Europe’s unauthorized immigrant population peaks in 2016, then levels off: New estimates find half live in Germany and the United Kingdom

Report
from Pew Research Center
Published on 13 Nov 2019 View Original

By Phillip Connor and Jeffrey S. Passel

Europe has experienced a high level of immigration in recent years, driving debate about how countries should deal with immigrants when it comes to social services, security issues, deportation policies and integration efforts. Among these recently arrived immigrants are many who live in Europe without authorization. Coupled with unauthorized immigrants who were already in Europe, their numbers reach into the millions, though together they make up a small share of Europe’s total population.

A new Pew Research Center analysis based on European data sources estimates that at least 3.9 million unauthorized immigrants – and possibly as many as 4.8 million – lived in Europe in 2017. The total is up from 2014, when 3.0 million to 3.7 million unauthorized migrants lived in Europe, but is little changed from a recent peak of 4.1 million to 5.3 million in 2016.

Overall, unauthorized immigrants accounted for less than 1% of Europe’s total population of more than 500 million people living in the 28 European Union member states, including the United Kingdom, and four European Free Trade Association (EFTA) countries (Iceland, Liechtenstein, Norway and Switzerland). And among the roughly 24 million noncitizens of EU-EFTA countries living in Europe, fewer than one-fifth were unauthorized immigrants in 2017.

The recent rise in Europe’s long-standing unauthorized immigrant population from nations outside of EU-EFTA countries is largely due to a surge of asylum seekers who mostly arrived in 2015, when more than 1.3 million people applied for asylum in EU-EFTA countries. Many from that wave have been approved to remain in Europe. Many others, however, have had their applications rejected. Some have appealed those denials. Still others whose applications were rejected or withdrawn continue to live in Europe.

Meanwhile, many asylum seekers in Europe are still awaiting a decision on their pending application, a group that is part of our estimates, and accounted for nearly a quarter (20% to 24%) of Europe’s unauthorized immigrant population in 2017. Although asylum seekers waiting for a decision have a temporary legal standing, their future in Europe is uncertain. Most entered their country of residence without permission, and the majority of applicants are now seeing their applications rejected.

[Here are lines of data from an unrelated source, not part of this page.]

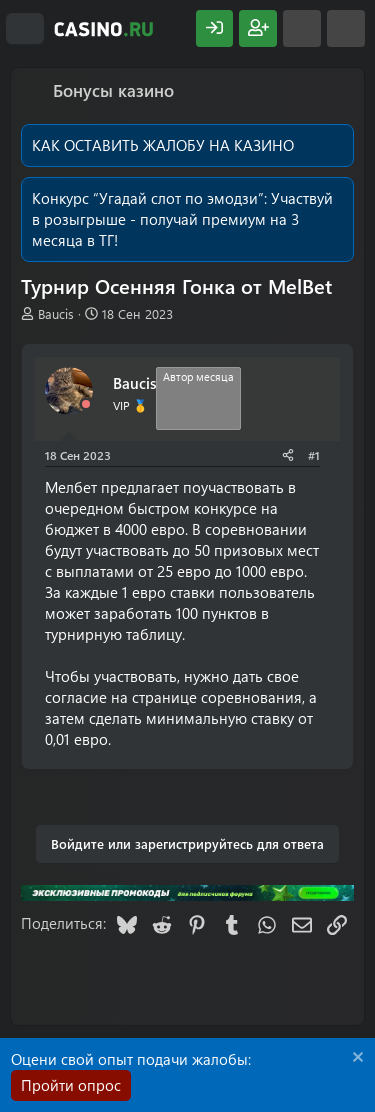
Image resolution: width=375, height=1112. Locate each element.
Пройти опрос (71, 1085)
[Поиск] (346, 28)
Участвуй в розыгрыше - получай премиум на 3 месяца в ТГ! (182, 219)
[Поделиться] (288, 455)
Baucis (56, 313)
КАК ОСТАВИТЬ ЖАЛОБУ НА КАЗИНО (163, 145)
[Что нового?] (302, 28)
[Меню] (25, 29)
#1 (314, 455)
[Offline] (86, 404)
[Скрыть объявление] (355, 1059)
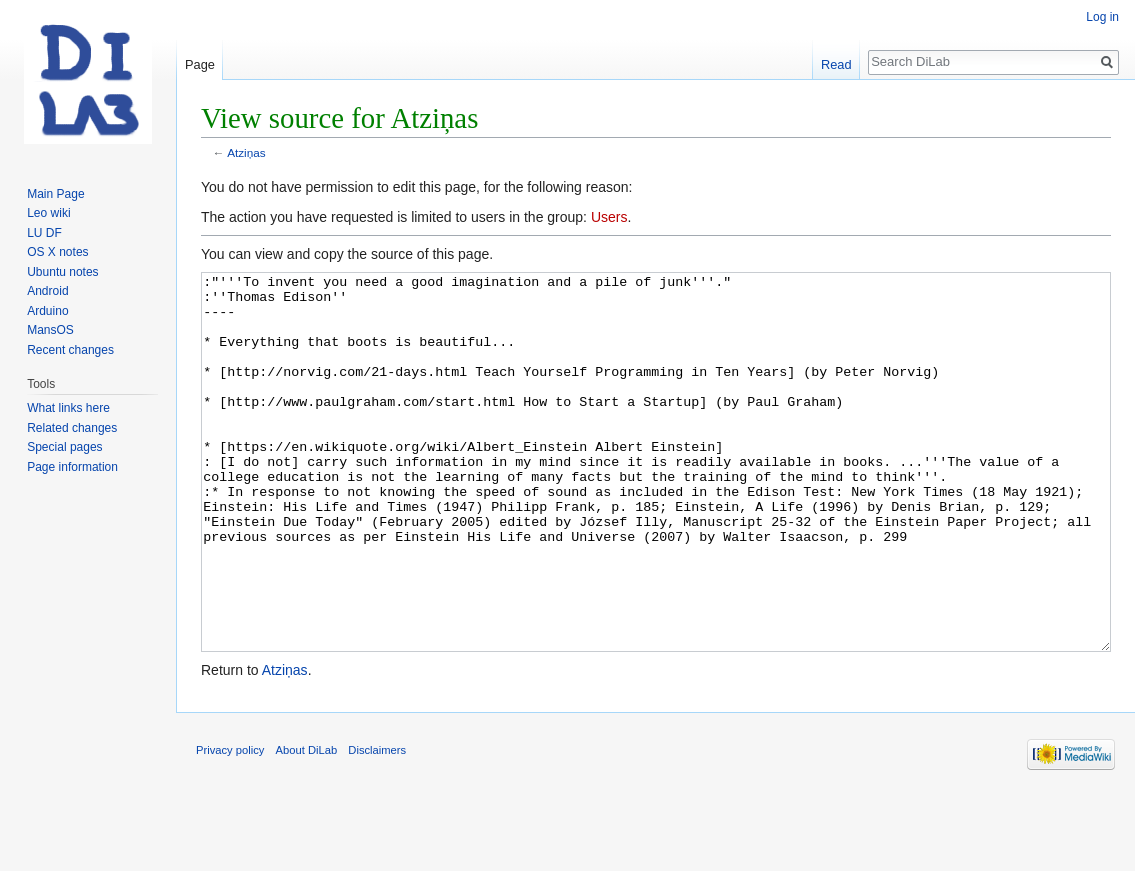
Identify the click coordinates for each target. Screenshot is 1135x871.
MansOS (50, 330)
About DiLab (307, 825)
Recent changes (70, 350)
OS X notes (57, 252)
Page (200, 64)
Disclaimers (377, 825)
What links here (68, 408)
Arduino (47, 311)
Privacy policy (230, 825)
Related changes (72, 428)
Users (609, 217)
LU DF (44, 233)
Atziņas (246, 152)
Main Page (55, 194)
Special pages (64, 447)
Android (47, 291)
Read (836, 64)
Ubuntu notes (62, 272)
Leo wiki (48, 213)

Consequently, many have been or could be subject to deportation orders in the future.

Since asylum seekers waiting for a decision have a temporary lawful status, the Center also produced estimates of the unauthorized immigrant population without this group. These estimates are lower – 2.9 million to 3.8 million in 2017 – yet still show an apparent increase from 2014 before the asylum seeker surge, when the unauthorized immigrant population without asylum seekers waiting for a decision was an estimated 2.4 million to 3.2 million. (For estimates of the unauthorized immigrant population in Europe and by country without waiting asylum seekers, see Appendix C.)

Unauthorized immigrants made up roughly one-fifth (16% to 20%) of Europe’s total non-EUEFTA population in 2017, according to estimates, with 4% being unauthorized immigrants with a pending asylum claim that year. This means authorized non-EU-EFTA citizens living in Europe outnumbered unauthorized immigrants by about four to one.

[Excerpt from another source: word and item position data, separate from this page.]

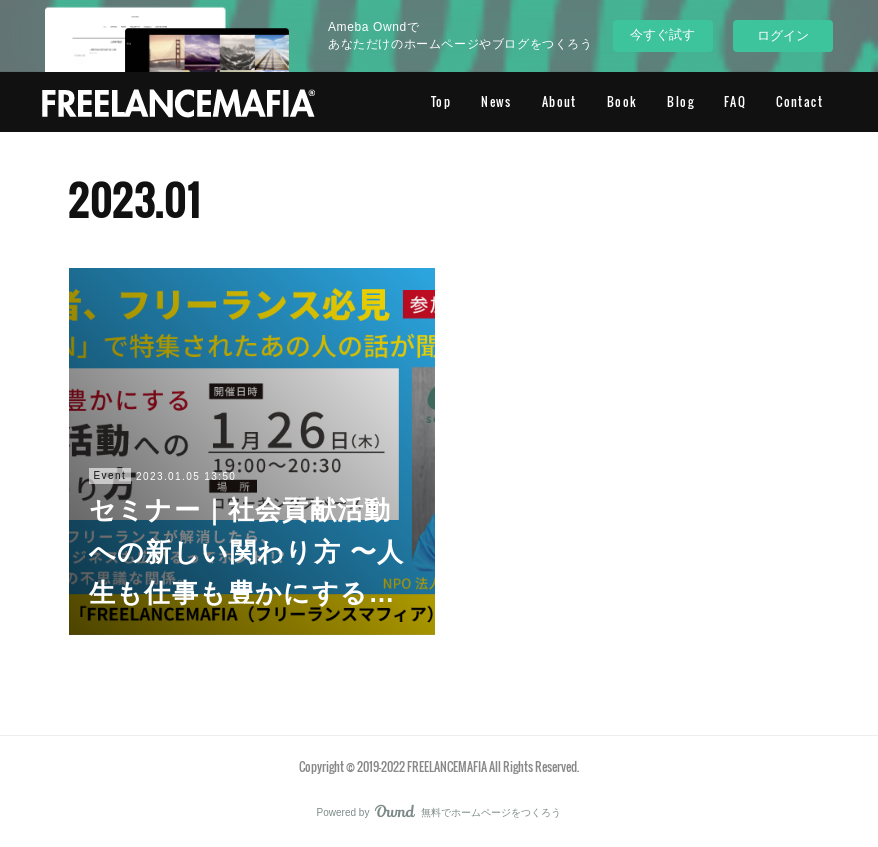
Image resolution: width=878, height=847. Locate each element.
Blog (680, 101)
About (559, 101)
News (496, 101)
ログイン (783, 35)
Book (622, 101)
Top (441, 101)
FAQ (735, 101)
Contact (799, 101)
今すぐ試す (662, 34)
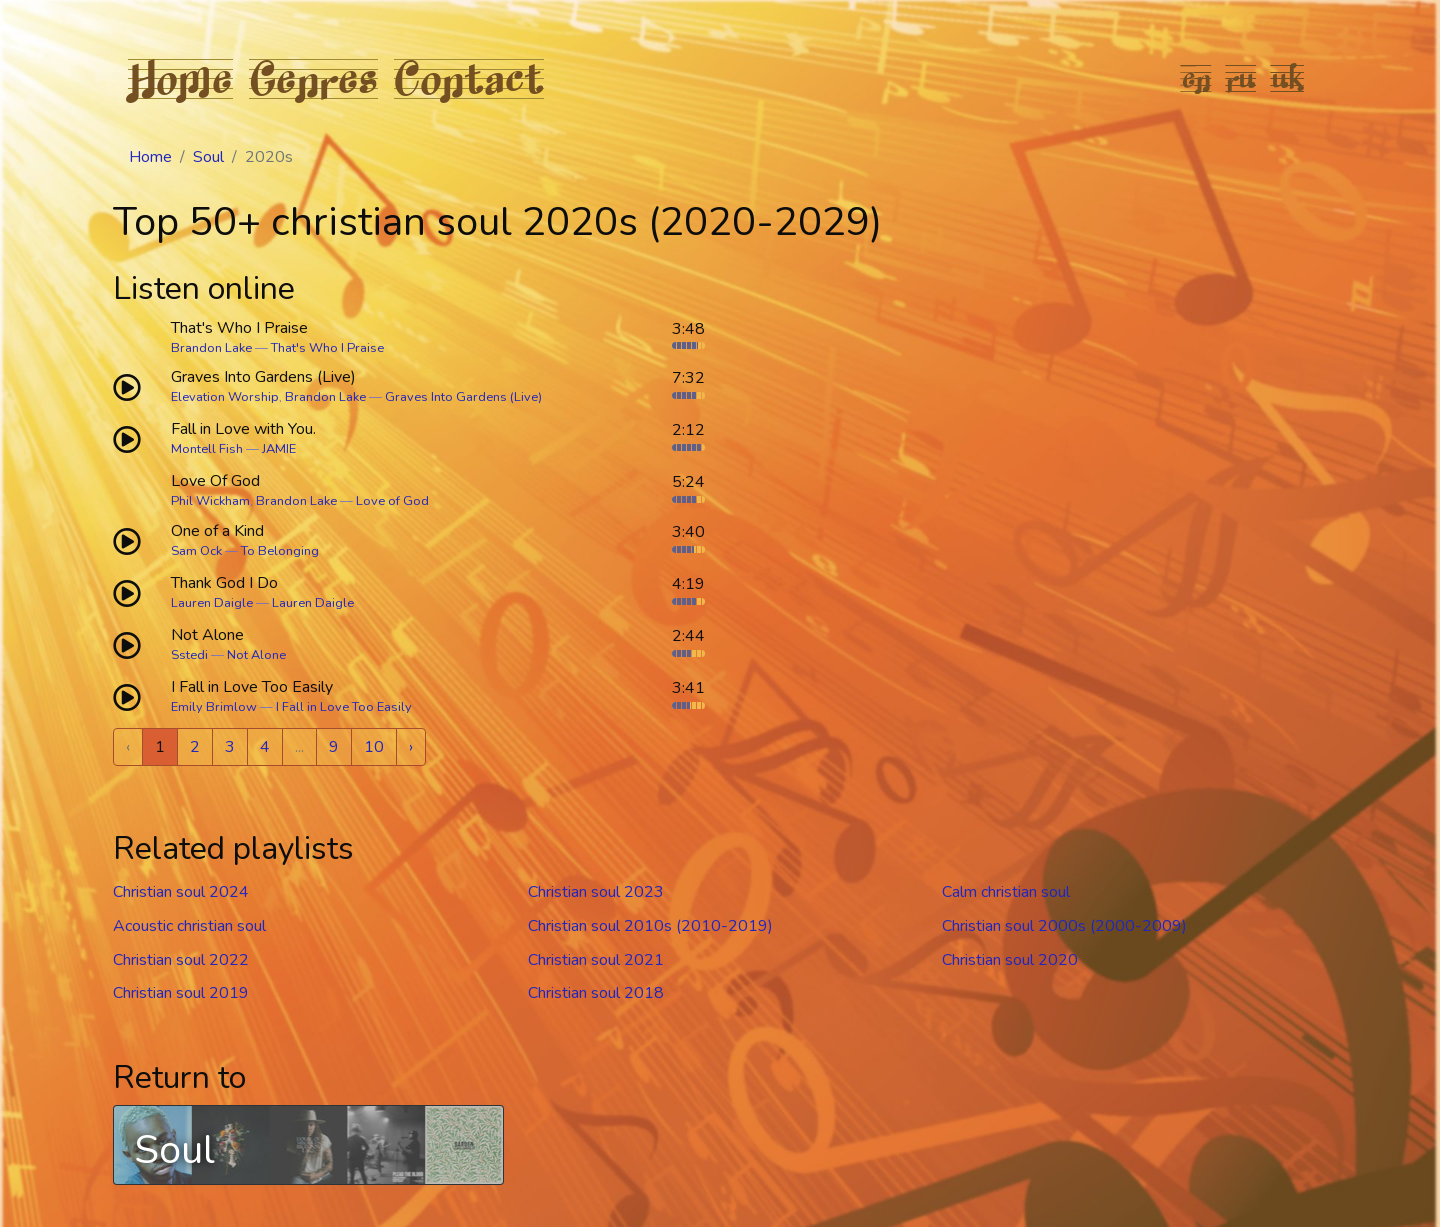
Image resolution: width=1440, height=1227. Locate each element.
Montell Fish (207, 449)
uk (1288, 78)
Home (180, 78)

The Center’s new estimates come at a time when publics across Europe express mixed opinions on the place of immigrants in their societies. A 2018 multi-nation survey from the Center found that majorities in several European countries support the deportation of immigrants living in their countries illegally. On the other hand, when asked about refugees fleeing war and violence, the 2018 survey also found that majorities across Europe support taking them in, a group that has often entered Europe without permission and claims asylum.

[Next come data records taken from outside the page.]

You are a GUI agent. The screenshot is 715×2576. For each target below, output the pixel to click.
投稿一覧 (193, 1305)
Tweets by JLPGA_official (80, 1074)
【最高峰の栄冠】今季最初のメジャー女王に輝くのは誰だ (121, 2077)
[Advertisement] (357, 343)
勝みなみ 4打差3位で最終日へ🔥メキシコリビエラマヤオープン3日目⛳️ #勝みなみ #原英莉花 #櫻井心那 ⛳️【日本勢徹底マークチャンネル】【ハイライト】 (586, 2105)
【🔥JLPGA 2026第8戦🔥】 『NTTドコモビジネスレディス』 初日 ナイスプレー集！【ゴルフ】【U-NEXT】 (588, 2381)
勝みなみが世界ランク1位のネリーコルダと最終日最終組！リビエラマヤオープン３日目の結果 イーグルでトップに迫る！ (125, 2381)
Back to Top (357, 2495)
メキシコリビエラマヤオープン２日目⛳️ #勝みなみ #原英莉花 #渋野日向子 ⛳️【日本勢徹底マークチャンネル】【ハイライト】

This is the first time Pew Research Center has estimated the size of Europe’s unauthorized migrant population. The methodology used for these new estimates builds on the Center’s more than 15 years of experience in estimating the size of the unauthorized immigrant population in the United States. The unauthorized immigrant population in the U.S. is more than double the size (10.3 million to 10.7 million in 2017) of that in Europe (3.9 million to 4.8 million); has been decreasing in number since 2007; and makes up a larger share of the total population (roughly 3% in the U.S. compared with less than 1% in Europe). (See our related blog post for more details on how unauthorized immigrant populations and their characteristics differ between Europe and the U.S.)

The Center’s estimates are also the first comprehensive estimate for Europe in a decade. Europe’s unauthorized migrant population was last estimated for 2008 by an EU-funded team of European researchers called the Clandestino project. At that time, the number living in the EU was estimated to be 1.9 million to 3.8 million, not including asylum seekers with pending decisions. By comparison, our estimate for 2017 for EU countries only, excluding asylum seekers with a pending application, is 2.8 million to 3.7 million – the upper end of Clandestino’s 2008 estimate.